Data shown.
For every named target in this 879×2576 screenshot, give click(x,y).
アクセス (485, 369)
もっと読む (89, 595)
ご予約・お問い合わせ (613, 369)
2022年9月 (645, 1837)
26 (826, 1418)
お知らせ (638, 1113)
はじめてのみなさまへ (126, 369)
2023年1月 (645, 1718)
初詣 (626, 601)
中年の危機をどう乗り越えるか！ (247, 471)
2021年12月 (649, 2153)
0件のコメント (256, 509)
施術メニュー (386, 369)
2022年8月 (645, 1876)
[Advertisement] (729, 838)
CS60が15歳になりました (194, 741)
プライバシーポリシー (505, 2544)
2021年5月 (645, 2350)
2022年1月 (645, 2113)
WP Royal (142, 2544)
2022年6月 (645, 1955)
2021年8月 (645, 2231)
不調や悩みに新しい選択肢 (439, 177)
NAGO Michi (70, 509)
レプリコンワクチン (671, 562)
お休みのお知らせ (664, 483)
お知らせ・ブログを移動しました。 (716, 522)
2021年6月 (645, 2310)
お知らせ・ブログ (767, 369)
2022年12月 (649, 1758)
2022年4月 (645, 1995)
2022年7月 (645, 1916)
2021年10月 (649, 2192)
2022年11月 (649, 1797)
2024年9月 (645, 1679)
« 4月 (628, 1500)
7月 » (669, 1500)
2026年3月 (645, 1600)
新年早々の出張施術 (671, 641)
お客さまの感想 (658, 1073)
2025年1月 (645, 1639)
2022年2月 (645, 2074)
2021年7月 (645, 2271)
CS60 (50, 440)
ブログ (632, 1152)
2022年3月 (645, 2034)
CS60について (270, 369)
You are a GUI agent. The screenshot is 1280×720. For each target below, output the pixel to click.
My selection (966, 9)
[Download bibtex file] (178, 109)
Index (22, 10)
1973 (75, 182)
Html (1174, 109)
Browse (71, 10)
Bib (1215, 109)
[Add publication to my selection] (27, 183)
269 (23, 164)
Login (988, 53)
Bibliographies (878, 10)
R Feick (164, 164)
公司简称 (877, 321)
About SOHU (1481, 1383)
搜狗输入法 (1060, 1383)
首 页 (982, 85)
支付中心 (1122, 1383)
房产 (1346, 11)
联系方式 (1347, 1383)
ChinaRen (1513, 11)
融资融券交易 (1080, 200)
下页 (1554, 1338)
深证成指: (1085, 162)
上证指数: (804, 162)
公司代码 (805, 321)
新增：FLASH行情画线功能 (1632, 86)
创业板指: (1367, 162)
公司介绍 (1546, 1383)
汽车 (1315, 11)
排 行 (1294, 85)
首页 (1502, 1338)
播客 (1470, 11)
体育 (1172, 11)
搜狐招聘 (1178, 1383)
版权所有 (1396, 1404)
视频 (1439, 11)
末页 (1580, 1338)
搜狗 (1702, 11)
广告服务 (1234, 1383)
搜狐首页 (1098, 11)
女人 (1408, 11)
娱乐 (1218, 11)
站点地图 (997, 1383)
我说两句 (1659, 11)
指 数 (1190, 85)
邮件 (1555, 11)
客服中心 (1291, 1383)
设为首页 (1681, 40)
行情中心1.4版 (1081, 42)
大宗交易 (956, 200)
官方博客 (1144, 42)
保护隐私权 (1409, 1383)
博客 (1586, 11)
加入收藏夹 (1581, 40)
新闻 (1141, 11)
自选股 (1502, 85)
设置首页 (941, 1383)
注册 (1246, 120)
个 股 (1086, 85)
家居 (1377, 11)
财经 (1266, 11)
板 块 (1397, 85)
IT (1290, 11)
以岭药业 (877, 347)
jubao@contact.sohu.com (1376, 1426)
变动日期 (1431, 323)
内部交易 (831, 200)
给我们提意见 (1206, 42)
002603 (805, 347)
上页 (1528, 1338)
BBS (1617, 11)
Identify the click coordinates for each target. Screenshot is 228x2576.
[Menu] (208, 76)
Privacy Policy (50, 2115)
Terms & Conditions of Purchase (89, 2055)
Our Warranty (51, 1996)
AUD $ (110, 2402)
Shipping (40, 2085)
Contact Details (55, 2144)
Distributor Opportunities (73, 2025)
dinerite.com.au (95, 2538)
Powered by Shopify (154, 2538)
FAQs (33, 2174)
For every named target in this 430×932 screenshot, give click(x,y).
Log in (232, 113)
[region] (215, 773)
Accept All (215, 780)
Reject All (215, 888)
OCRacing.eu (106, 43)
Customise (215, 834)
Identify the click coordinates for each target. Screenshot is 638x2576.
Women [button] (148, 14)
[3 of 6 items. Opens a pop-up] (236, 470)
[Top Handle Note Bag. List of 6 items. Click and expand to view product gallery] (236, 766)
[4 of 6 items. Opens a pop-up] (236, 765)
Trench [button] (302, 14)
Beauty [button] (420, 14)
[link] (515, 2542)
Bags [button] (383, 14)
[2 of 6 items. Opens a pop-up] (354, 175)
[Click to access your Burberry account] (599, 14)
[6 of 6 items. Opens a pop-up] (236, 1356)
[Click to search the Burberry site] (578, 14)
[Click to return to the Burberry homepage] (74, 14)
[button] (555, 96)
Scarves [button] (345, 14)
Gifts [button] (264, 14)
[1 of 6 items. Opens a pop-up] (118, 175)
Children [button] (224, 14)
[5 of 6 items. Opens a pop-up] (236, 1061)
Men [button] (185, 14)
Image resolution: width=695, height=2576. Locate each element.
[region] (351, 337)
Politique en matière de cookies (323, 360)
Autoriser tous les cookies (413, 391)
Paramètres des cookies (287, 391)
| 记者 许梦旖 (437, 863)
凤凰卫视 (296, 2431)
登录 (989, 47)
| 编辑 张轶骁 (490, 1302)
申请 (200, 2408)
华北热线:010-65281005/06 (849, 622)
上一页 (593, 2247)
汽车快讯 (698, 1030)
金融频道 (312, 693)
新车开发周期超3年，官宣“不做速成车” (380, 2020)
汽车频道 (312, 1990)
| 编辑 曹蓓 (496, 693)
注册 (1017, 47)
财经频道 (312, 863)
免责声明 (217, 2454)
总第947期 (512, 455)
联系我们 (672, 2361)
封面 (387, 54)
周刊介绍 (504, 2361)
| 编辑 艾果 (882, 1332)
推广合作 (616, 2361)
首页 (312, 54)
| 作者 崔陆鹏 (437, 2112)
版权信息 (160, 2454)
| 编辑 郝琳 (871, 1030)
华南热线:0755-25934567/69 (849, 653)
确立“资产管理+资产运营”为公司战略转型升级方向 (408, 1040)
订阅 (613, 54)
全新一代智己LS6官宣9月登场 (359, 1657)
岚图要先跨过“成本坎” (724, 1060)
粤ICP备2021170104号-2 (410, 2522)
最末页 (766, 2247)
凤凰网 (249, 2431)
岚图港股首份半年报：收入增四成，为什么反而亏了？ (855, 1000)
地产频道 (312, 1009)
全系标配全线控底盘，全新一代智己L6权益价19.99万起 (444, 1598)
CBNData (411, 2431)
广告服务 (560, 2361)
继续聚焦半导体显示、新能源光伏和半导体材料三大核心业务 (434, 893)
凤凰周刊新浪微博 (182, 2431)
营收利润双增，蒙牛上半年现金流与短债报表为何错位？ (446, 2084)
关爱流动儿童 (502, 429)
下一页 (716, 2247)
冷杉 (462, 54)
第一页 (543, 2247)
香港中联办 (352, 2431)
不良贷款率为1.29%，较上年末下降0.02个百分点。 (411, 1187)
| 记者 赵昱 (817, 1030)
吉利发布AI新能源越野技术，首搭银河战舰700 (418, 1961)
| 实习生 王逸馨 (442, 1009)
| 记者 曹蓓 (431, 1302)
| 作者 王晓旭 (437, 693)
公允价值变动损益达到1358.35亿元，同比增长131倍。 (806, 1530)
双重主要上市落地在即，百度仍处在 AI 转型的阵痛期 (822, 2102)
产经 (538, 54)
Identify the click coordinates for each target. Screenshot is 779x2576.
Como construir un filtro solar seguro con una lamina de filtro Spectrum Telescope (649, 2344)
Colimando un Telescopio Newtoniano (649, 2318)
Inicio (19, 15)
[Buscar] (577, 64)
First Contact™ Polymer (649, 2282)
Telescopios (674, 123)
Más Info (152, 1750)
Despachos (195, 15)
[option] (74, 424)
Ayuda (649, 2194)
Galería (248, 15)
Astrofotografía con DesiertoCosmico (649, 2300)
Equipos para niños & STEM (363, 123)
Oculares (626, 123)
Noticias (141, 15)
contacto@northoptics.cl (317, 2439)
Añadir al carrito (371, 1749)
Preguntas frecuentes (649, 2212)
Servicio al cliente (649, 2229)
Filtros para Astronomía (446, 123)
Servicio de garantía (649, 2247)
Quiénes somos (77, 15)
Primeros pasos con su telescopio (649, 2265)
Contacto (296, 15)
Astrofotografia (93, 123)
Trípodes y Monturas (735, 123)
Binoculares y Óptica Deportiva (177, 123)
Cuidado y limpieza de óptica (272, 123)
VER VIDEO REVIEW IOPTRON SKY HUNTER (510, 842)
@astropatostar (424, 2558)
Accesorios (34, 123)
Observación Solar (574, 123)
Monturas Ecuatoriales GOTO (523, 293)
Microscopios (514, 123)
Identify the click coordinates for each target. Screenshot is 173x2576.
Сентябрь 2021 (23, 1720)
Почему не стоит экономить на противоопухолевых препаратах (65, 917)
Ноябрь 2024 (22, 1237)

What is being asked.
Scan the material above for the string "Servicio". Copy each line that holds it.

Exercise result.
Servicio al cliente (649, 2229)
Servicio de garantía (649, 2247)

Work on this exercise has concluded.